Open frankmcsherry opened 2 years ago

frankmcsherry commented 2 years ago

Our SELECT expressions extract a RowSetFinishing, which introduces an order and projects away hidden columns that may be required for the order. This currently happens early in the process, before we perform view inlining and cross view optimization. As a result, we may miss opportunities for simplified queries that could be handled with the finishing actions.

For example,

materialize=> create table foo (a int);
CREATE TABLE
materialize=> create view bar as select * from foo limit 1;
CREATE VIEW
materialize=> explain select * from bar;
              Optimized Plan               
-------------------------------------------
 %0 =                                     +
 | Get materialize.public.foo (u1)        +
 | TopK group=() order=() limit=1 offset=0+

(1 row)

materialize=>

This view could be have been implemented as

materialize=> explain select * from foo limit 1;
                  Optimized Plan                  
--------------------------------------------------
 %0 =                                            +
 | Get materialize.public.foo (u1)               +
                                                 +
 Finish order_by=() limit=1 offset=0 project=(#0)+

(1 row)

materialize=> 

The former one has the flexibility to avoid the finishing if it likes, as it does not have an ordering constraint (even if one was added to the inner SELECT, the outer SELECT removes it). However, if we think that the finishing action is the most efficient way to do things, the second plan would probably be preferred.

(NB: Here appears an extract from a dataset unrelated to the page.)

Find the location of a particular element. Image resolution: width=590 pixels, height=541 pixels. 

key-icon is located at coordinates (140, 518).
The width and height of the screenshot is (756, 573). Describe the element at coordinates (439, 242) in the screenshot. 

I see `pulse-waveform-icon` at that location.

frankmcsherry commented 2 years ago

It is challenging to fully defer the extraction until after optimization, because we may be required to return ordered results to the user (an outer ORDER BY clause) and the optimization that occurs up to this point is against an un-ordered multiset.

However, it seems plausible that we could only extract ORDER BY (and projecting away ordering columns) early, optimize the resulting expression as an unordered multiset, and then extract whatever remains post optimization. If the root node post optimization is a TopK with the same ordering, just with a LIMIT and OFFSET, great extract it. If for any reason that is not the case, no sweat and just build the right dataflow.

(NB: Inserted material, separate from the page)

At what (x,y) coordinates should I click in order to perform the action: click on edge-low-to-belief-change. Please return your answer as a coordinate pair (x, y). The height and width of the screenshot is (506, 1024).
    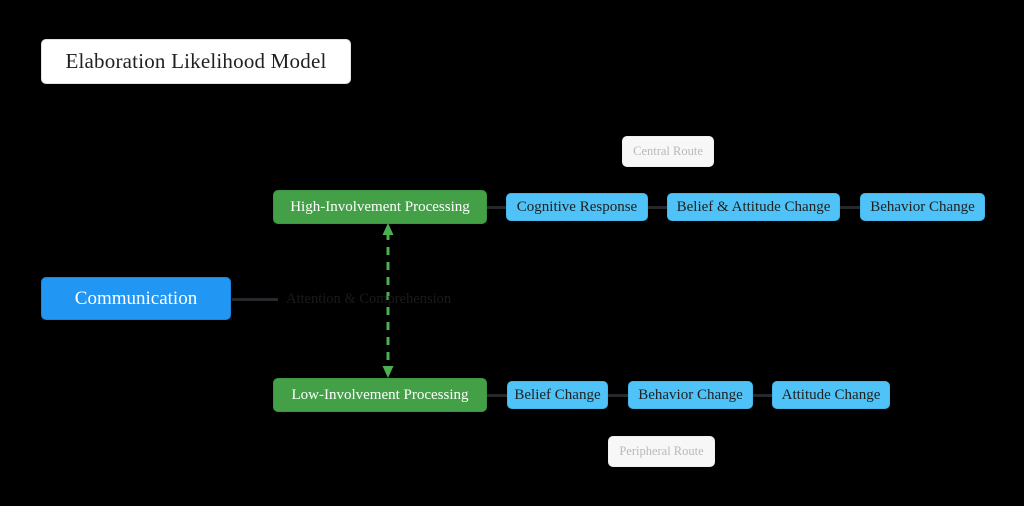
    Looking at the image, I should click on (498, 396).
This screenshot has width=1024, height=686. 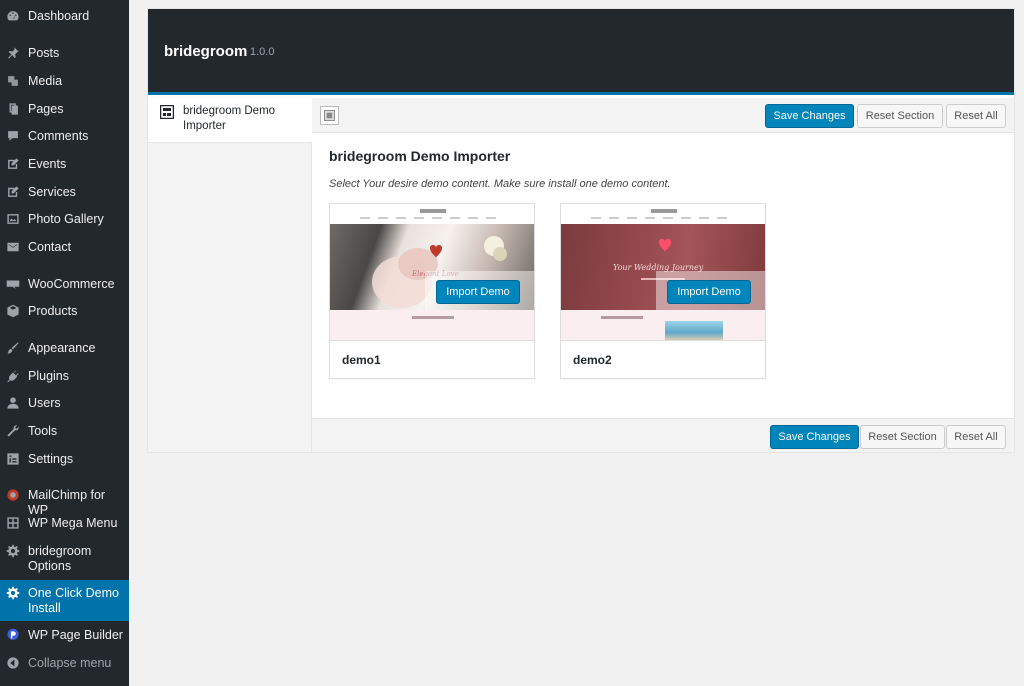 What do you see at coordinates (64, 559) in the screenshot?
I see `sidebar-item-bridegroom-options: bridegroom Options` at bounding box center [64, 559].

It seems possible that we will miss some opportunities that our current approach would have forced to be extracted. However, we are also clearly missing cases now that we would love to put through optimization and then extract. I don't have a great a priori sense for which is better / more important, so leaving these notes here instead!

asenac commented 2 years ago

AFAIU there is no way to compare a column-offset based ORDER BY properties before and after the optimization process, since things like column pruning may alter the meaning of those offsets. Also, ORDER BY #1, #2 could be simplified as ORDER BY #1 by the optimizer if #2 functionally depends on #1, making the comparison even harder, if even possible.

We could limit that solution to RowSetFinishing instances without explicit ordering. We could install those RowSetFinishings in the dataflow asTopK operators and then extract it from the optimized dataflow. However, cases like the following will not be covered by that solution.

select * from (select * from ... order by a, b limit 10) order by a, b limit 5;
wangandi commented 2 years ago

Relatively unimportant, but because RowSetFinishing extraction happens early, we can't fold a TopK into a constant select.

materialize=> explain select * from (values (1, 2, 3), (2, 3, 4)) limit 0;
                    Optimized Plan                     
-------------------------------------------------------
 %0 =                                                 +
 | Constant (1, 2, 3) (2, 3, 4)                       +
                                                      +
 Finish order_by=() limit=0 offset=0 project=(#0..=#2)+

(1 row)

In this plan, we render the full constant and then run RowSetFinishing on it.

Thanks to @philip-stoev for bringing this to my attention.